# YOUR GOAL
In the text on landlords and expiring safety nets, how much unpaid back rent and utilities is set to come due?

# TEXT
::::::::

January is going to be a mess. America's small-time landlords, along with their tenants, are in trouble as safety nets are set to expire. Tenants haven't paid rent in months, with a looming eviction moratorium expiring at the end of December. According to Reuters, the lack of rental income for landlords has also been troublesome, with many skipping mortgage payments, potentially resulting in a firesale of properties in the year ahead.
For 12 million Americans and their families - this Christmas will be their worst - as the extended unemployment benefits that have kept many of them afloat are set to expire later this month. Then on New Year's Day, the Centers for Disease Control and Prevention's eviction moratorium expires, which could result in a massive wave of evictions in the first half of 2021.
At the moment, $70 billion in unpaid back rent and utilities are set to come due, according to a new report via Moody's Analytics Chief Economist Mark Zandi.
Last month, Maryland utility companies began to terminate customers with overdue bills, many of which were unable to pay because of job loss due to the coronavirus downturn.
New research from the Aspen Institute warns 40 million people could be threatened with eviction over the coming months as the real economic crisis is only beginning.
According to Stacey Johnson-Cosby, president of the Kansas City Regional Housing Alliance, landlords are also in deep turmoil. She said more than 40% of the landlords surveyed in her coalition said they will have to sell their units because of the lack of rental income.
"They are sheltering our citizens free of charge, and there's nothing we can do about it," said Johnson-Cosby. "This is their retirement income."
She said small landlords are frightened to speak out about non-paying tenants because social justice warriors and their "Cancel Rent" groups have attacked landlords.
"What they don't realize is that if they run us out and we fail, it will be private equity and Wall Street firms that buy up all our properties, just like they did with houses after the last foreclosure crash."
Reuters interviewed Clarence Hamer, who may have to sell his house in the coming months because his "downstairs tenant owes him nearly $50,000." He owns a duplex in Brownsville, Brooklyn - and without those rental payments, Hamer has been unable to pay his mortgage.
"I don't have any corporate backing or any other type of insurance," said Hamer, a 46-year-old landlord who works for the city of New York. "All I have is my home, and it seems apparent that I'm going to lose it."
Hamer is not alone - millions of Americans are headed for a "dark winter" as they could be evicted or lose their homes in the coming months as government safety nets are set to expire.
Meanwhile, on Tuesday, stimulus talks quickly faded after it was reported that Senate Majority Leader Mitch McConnell touted his own plan rather than a bipartisan compromise for a deal.
John Pollock, a Public Justice Center attorney and coordinator of the National Coalition for a Civil Right to Counsel, recently said January could bring a surge of eviction and homelessness," unlike anything we have ever seen" before.

::::::::

# SUPPLIED MATERIAL

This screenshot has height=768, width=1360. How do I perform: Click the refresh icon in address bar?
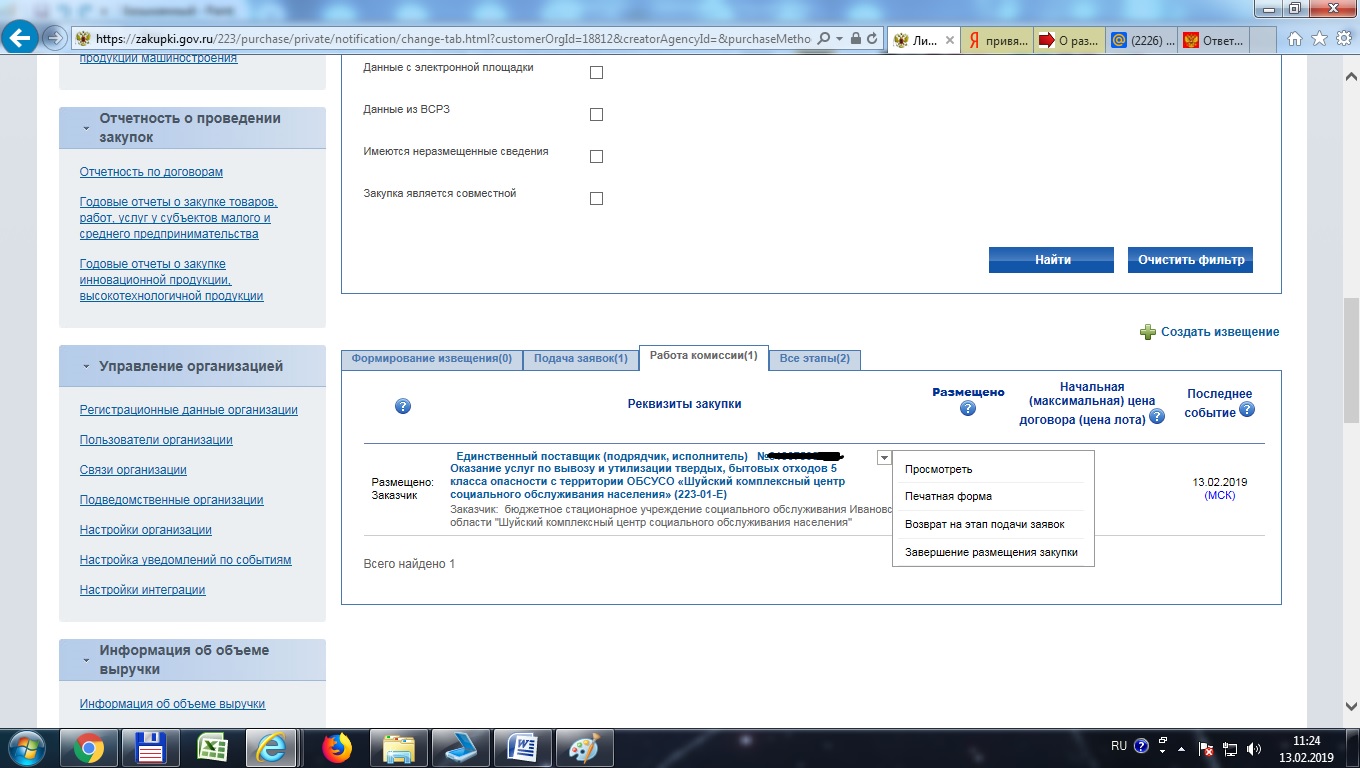tap(872, 39)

::::::::

# RESPONSE FOR THIS EXERCISE
$70 billion